Reportagem do Estado antecipou em novembro de 2008 pontos do projeto da Lei de Acesso à Informação. A proposta retira a reserva ou sigilo de quase todos os dados das três esferas de governo, dá prazos para seu fornecimento e cria punições para funcionários que a descumprirem. Os níveis de classificação passam a ser três: reservado (cinco a oito anos de sigilo), secreto (15 anos) e ultrassecreto (25 anos). Haverá possibilidade de renovação do embargo, o que gera críticas pela hipótese de "sigilo eterno". Encerrado o período de segredo, a liberação seria automática. A proposição indica os funcionários que podem classificar uma informação - atualmente, qualquer servidor pode fazê-lo. A decisão será sempre reavaliada por um comitê interministerial.
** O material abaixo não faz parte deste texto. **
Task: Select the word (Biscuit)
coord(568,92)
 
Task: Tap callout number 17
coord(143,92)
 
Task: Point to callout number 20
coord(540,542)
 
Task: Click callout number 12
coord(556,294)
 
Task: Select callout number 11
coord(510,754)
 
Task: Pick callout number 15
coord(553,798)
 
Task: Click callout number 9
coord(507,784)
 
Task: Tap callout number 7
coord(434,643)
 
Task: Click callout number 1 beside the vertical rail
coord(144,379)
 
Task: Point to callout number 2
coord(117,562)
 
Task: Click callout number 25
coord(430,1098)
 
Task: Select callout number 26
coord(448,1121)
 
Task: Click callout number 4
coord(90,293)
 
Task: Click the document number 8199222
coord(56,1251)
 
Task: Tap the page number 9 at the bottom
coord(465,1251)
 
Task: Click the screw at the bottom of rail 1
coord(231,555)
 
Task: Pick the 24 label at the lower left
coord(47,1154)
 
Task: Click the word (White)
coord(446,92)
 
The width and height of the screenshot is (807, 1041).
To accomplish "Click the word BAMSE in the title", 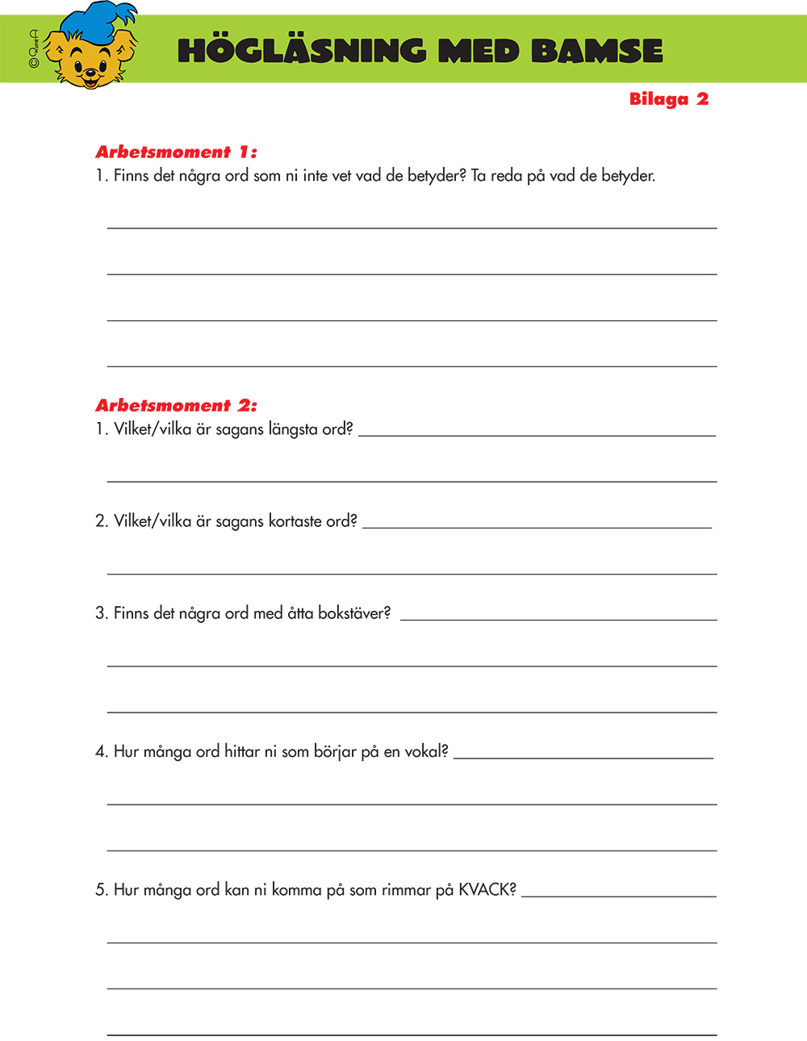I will [x=596, y=51].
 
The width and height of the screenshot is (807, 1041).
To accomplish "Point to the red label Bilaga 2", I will [x=668, y=99].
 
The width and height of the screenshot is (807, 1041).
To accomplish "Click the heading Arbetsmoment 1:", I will [x=176, y=152].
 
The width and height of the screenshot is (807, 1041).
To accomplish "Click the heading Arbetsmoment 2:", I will [x=176, y=405].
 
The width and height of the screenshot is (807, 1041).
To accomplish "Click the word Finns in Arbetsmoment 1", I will [x=131, y=176].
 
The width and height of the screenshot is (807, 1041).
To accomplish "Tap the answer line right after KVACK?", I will [x=618, y=896].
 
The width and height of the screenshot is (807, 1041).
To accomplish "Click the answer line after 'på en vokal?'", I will [x=583, y=758].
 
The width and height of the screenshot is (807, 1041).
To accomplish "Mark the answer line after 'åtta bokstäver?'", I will [x=558, y=620].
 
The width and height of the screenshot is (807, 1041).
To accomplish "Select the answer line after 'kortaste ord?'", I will [x=537, y=528].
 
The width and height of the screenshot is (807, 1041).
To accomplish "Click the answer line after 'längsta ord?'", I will [x=537, y=436].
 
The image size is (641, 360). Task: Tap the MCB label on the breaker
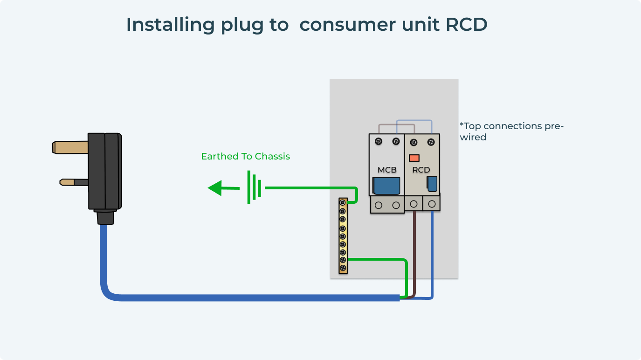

"Acesso a informação não é lei de arquivos, é muito mais. A Lei de Acesso deveria ter instrumentos que obrigassem os órgãos públicos a coletar e publicar as informações. Não ter isso é não ter uma lei de acesso", diz Cláudio Abramo, diretor executivo da ONG Transparência Brasil.
O Estado procurou insistentemente a Casa Civil e pediu cópia do projeto e contato com funcionários envolvidos na preparação do projeto da Lei de Acesso à Informação. A assessoria de imprensa do ministério, chefiado pela ministra Dilma Rousseff, afirmou não ser possível atender ao pedido porque o texto ainda estaria em discussão.
HISTÓRIA
O acesso aos arquivos oficiais é objeto de disputa política há anos no País. No centro da briga, estão informações sobre a atuação das Forças Armadas durante a ditadura. Grupos de defesa de direitos humanos querem sua abertura, sobretudo para esclarecimento das responsabilidades por mortes, desaparecimentos e torturas contra oposicionistas no período. Mas também há fortes resistências no Ministério das Relações Exteriores, onde se temem reações de países vizinhos a supostas revelações sobre as guerras e disputas fronteiriças que o Brasil protagonizou há mais de cem anos, essenciais para a definição dos limites territoriais brasileiros. Mesmo documentos da Guerra do Paraguai, encerrada em 1870, têm acesso vetado.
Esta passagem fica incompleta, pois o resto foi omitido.